(Dataset records)
--- START ---
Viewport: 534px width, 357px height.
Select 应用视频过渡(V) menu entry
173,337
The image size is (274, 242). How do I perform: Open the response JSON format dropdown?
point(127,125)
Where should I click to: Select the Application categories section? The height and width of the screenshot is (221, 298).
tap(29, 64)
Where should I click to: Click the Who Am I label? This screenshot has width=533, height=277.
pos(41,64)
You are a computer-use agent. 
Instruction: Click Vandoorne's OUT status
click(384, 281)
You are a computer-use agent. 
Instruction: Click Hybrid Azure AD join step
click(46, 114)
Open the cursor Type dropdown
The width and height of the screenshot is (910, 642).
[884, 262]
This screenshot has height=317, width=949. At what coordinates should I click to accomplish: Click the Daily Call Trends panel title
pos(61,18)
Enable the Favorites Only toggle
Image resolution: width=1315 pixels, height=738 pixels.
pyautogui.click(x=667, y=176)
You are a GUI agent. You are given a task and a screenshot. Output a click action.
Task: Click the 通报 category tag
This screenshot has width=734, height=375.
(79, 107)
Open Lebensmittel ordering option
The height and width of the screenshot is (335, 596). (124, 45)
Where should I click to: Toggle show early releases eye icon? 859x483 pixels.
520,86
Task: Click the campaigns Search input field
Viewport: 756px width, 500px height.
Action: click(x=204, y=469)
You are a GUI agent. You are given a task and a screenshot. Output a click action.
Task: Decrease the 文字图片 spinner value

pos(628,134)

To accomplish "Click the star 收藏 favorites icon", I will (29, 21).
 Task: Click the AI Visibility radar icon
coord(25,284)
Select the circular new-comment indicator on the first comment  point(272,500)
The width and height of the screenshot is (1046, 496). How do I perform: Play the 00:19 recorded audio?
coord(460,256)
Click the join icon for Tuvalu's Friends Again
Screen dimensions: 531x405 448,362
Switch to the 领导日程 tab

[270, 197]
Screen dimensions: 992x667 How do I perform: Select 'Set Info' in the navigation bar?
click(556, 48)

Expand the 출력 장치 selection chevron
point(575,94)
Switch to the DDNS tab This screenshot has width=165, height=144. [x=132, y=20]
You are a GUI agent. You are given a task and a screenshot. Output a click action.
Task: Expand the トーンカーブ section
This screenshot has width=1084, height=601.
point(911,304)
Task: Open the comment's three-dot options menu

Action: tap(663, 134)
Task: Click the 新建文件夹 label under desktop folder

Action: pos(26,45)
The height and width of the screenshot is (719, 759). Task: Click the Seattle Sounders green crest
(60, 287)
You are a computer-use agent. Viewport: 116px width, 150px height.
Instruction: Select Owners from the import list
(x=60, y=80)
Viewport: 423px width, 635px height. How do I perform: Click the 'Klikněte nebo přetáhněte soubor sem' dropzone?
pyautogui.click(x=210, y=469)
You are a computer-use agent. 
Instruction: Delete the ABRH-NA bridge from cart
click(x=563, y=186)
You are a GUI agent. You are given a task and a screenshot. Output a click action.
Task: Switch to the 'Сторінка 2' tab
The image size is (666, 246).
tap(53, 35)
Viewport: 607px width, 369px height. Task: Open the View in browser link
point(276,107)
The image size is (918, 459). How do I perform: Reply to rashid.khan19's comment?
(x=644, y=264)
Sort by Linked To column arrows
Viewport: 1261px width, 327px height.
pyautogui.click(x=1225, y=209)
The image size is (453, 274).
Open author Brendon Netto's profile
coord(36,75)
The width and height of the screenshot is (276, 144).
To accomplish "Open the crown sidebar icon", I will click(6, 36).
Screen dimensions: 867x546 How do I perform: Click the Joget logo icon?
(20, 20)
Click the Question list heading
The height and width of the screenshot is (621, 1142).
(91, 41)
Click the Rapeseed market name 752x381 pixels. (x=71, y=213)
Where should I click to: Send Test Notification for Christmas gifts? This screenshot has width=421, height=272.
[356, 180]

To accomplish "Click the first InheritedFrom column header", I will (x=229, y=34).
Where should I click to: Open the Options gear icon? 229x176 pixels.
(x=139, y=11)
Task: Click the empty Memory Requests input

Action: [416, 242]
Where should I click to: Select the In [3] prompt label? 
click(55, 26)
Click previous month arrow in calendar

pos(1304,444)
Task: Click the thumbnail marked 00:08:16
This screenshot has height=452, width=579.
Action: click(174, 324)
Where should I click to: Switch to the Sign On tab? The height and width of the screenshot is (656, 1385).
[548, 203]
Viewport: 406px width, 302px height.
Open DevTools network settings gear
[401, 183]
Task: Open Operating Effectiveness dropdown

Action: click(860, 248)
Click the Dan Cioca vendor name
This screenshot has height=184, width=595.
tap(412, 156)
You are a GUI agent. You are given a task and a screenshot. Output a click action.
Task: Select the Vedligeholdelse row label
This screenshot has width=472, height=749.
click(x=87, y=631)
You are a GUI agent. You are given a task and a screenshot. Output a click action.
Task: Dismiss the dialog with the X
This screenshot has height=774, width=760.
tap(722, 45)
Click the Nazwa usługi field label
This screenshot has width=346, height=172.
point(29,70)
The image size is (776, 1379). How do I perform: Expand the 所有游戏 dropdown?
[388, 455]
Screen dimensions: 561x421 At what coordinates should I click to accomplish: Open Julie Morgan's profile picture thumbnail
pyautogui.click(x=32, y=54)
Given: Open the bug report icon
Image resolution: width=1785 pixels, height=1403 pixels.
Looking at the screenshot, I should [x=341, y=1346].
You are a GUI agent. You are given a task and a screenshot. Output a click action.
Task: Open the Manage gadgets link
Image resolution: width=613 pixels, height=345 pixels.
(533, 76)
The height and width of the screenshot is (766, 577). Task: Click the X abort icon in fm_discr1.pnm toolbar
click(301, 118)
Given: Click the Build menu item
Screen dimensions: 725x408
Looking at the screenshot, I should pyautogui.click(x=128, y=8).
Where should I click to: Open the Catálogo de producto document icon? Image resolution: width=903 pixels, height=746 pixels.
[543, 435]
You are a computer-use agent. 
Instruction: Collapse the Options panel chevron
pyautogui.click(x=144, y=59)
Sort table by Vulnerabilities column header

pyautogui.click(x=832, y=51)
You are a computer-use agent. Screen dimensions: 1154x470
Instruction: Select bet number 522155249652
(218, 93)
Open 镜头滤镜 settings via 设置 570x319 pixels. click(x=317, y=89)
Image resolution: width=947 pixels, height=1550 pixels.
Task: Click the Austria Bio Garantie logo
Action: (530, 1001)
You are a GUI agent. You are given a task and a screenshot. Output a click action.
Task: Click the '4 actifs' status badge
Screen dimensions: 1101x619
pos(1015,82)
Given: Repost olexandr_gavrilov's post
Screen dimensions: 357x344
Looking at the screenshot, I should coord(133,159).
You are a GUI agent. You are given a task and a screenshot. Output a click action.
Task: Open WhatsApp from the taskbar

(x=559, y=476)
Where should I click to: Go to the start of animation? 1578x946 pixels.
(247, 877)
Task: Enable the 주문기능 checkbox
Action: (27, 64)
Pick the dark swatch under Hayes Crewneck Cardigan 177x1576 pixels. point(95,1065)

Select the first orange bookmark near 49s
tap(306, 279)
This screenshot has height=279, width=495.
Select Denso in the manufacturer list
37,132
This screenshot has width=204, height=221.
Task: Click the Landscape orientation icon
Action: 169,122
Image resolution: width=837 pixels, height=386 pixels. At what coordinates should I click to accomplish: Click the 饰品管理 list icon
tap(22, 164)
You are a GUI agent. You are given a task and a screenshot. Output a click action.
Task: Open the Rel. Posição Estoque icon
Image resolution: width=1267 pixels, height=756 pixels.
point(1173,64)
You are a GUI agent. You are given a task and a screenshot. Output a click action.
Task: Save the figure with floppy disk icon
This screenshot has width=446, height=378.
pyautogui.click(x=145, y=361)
--- END ---
# Do this:
Put the lines from the very first one through the one containing "pyautogui.click(x=667, y=176)" into a Markdown table with the columns Number and Line, numbering each row and leaving out any blank lines.

# Task response:
| Number | Line |
|---|---|
| 1 | Viewport: 534px width, 357px height. |
| 2 | Select 应用视频过渡(V) menu entry |
| 3 | 173,337 |
| 4 | The image size is (274, 242). How do I perform: Open the response JSON format dropdown? |
| 5 | point(127,125) |
| 6 | Where should I click to: Select the Application categories section? The height and width of the screenshot is (221, 298). |
| 7 | tap(29, 64) |
| 8 | Where should I click to: Click the Who Am I label? This screenshot has width=533, height=277. |
| 9 | pos(41,64) |
| 10 | You are a computer-use agent.  |
| 11 | Instruction: Click Vandoorne's OUT status |
| 12 | click(384, 281) |
| 13 | You are a computer-use agent.  |
| 14 | Instruction: Click Hybrid Azure AD join step |
| 15 | click(46, 114) |
| 16 | Open the cursor Type dropdown |
| 17 | The width and height of the screenshot is (910, 642). |
| 18 | [884, 262] |
| 19 | This screenshot has height=317, width=949. At what coordinates should I click to accomplish: Click the Daily Call Trends panel title |
| 20 | pos(61,18) |
| 21 | Enable the Favorites Only toggle |
| 22 | Image resolution: width=1315 pixels, height=738 pixels. |
| 23 | pyautogui.click(x=667, y=176) |